[Collected data]
+ + + +

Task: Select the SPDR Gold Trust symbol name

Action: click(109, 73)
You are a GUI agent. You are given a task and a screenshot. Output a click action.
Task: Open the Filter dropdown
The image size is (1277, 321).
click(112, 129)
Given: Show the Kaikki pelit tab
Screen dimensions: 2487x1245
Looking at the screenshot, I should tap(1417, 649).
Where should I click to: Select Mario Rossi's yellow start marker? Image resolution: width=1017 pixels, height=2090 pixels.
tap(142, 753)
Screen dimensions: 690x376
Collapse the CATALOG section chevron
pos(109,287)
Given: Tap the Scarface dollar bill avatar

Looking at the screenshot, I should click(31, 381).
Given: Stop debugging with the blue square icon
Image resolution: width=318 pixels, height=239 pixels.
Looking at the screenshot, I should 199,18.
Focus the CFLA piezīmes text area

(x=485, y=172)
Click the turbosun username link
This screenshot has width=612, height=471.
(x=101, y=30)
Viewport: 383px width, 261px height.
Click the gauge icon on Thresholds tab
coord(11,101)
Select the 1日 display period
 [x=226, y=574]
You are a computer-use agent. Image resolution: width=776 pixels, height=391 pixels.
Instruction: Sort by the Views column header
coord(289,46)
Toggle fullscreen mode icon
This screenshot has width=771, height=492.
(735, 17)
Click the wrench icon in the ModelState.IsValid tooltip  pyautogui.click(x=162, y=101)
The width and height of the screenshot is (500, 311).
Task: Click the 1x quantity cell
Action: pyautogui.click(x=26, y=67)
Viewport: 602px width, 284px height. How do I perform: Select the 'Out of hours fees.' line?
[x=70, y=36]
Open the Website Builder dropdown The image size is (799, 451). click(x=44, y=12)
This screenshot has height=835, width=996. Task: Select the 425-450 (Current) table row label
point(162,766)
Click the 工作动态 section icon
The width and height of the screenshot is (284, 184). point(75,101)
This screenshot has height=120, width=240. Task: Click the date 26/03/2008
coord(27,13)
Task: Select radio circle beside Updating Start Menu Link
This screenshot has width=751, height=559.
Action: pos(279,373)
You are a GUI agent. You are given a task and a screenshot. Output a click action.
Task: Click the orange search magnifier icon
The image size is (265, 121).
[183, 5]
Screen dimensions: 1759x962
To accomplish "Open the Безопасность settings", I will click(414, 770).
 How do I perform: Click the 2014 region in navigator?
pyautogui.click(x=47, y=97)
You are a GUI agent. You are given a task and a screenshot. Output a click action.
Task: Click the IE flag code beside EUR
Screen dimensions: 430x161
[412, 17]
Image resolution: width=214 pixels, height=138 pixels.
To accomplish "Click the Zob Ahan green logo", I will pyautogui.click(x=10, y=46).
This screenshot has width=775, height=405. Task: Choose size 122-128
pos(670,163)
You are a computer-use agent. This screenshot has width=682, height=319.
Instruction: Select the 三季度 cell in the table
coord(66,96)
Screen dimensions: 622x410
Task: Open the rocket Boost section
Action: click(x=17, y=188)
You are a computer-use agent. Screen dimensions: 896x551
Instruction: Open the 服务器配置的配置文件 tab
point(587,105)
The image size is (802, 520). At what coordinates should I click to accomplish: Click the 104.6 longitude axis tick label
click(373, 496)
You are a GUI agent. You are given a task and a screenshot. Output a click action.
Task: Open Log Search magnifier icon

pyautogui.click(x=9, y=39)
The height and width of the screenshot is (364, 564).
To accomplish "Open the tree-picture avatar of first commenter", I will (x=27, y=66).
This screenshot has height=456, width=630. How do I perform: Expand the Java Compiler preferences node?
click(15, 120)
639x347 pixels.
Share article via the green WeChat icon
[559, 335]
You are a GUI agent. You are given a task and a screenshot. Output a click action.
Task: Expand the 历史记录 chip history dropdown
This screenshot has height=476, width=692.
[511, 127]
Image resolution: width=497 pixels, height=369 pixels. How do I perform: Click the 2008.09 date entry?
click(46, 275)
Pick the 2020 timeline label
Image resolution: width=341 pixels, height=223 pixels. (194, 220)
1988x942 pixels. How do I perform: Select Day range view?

+ + + +

The problem:
Search the entries for the word "beside" and copy every line that has it.

Expected answer:
Task: Select radio circle beside Updating Start Menu Link
Task: Click the IE flag code beside EUR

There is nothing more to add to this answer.